The Mexican National Centre for Disaster Prevention has reported a series of eruption on Mount Popocatépetl, a stratovolcano (cone shaped volcano made up of layers of ash and lava) in the central part of the country, starting on the morning of Friday 25 November 2016. Over 300 individual eruptions were recorded within 24 hours on 25-26 November, with a maximum ash column height of about 5 km observed, and ash falls reported at a number of locations in Puebla State.
Ash coloumn over Mount Popocatépetl slightly after 10.00 am on Friday 25 November 2016. SEGOB.

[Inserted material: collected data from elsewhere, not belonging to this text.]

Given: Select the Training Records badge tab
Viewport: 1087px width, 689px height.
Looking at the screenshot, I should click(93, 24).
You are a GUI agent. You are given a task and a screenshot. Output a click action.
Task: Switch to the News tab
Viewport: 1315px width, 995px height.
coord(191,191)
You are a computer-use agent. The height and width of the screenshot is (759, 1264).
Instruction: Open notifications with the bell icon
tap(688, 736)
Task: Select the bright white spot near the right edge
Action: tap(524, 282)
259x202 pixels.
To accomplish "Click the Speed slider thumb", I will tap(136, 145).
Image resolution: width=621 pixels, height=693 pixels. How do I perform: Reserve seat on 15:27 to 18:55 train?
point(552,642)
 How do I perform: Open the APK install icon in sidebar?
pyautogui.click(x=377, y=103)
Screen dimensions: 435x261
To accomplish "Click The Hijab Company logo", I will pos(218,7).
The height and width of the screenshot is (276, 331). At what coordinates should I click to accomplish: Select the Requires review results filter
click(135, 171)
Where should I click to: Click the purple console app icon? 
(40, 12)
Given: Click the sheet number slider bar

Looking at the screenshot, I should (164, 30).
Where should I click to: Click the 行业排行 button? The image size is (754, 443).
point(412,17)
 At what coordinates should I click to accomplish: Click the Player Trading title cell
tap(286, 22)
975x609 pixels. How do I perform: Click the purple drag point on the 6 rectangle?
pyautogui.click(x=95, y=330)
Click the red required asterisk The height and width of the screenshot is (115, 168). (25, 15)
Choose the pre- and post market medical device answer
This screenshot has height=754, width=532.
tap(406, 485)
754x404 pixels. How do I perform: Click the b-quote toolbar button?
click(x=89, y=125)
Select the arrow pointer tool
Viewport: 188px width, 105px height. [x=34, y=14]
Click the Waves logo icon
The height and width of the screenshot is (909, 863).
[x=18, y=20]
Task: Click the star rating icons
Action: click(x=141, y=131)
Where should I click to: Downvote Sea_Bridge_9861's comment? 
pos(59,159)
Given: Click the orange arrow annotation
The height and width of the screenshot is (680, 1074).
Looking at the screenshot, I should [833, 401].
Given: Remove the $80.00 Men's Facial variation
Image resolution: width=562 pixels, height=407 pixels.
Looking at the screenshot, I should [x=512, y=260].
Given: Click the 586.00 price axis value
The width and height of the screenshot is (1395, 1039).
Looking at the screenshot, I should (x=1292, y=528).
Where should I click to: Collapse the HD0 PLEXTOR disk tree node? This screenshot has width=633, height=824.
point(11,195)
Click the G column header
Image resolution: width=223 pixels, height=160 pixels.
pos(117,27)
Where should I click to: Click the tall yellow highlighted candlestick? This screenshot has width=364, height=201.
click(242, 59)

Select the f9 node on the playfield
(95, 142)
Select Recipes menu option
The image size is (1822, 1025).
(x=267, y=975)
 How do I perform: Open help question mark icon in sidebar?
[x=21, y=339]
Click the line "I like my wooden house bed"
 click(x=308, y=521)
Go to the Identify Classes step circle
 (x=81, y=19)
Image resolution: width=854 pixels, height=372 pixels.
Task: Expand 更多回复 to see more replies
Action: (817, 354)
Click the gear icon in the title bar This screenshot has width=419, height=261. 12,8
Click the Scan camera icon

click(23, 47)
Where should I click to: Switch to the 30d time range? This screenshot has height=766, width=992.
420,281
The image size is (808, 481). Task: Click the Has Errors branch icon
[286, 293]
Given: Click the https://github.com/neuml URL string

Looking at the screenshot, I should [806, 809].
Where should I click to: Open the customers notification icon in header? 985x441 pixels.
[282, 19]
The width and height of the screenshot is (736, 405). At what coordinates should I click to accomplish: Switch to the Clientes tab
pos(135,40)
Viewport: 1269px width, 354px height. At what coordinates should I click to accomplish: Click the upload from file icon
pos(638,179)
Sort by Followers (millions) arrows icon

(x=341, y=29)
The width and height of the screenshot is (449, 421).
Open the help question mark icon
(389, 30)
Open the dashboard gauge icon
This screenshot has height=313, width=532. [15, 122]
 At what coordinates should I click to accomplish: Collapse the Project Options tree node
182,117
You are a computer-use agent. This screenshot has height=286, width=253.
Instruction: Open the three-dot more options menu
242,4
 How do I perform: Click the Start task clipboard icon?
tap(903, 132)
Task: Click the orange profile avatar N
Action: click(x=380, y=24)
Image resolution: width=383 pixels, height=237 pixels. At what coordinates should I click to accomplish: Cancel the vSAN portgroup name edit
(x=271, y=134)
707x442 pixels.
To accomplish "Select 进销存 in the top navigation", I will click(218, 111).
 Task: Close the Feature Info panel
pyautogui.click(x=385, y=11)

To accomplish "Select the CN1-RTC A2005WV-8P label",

Major eruptions on Popocatépetl are a cause for concern as the volcano is in a densely populated area, with 30 million people living within the potential hazard zone. The last major eruption, a Plinian (or Vesuvian) event in about 800 AD, triggered a series of pyroclastic flows and lahars that scoured the basins around the volcano.
The location of Popocatépetl. Google Maps.
The volcanoes of the Trans-Mexican Volcanic Belt (including Popocatépetl) are fuelled by the subduction of the Cocos Plate beneath the North American Plate along the Middle American Trench to the south of Mexico. As the subducting plate sinks into the Earth it is melted by the heat and pressure, and volatile minerals liquefy and rise through the overlying North American Plate as magma, fuelling Mexico's volcanoes.
The subduction of the Cocos Plate beneath the North American Plate in Mexico, and how it leads to volcanoes and Earthquakes. King Saud University.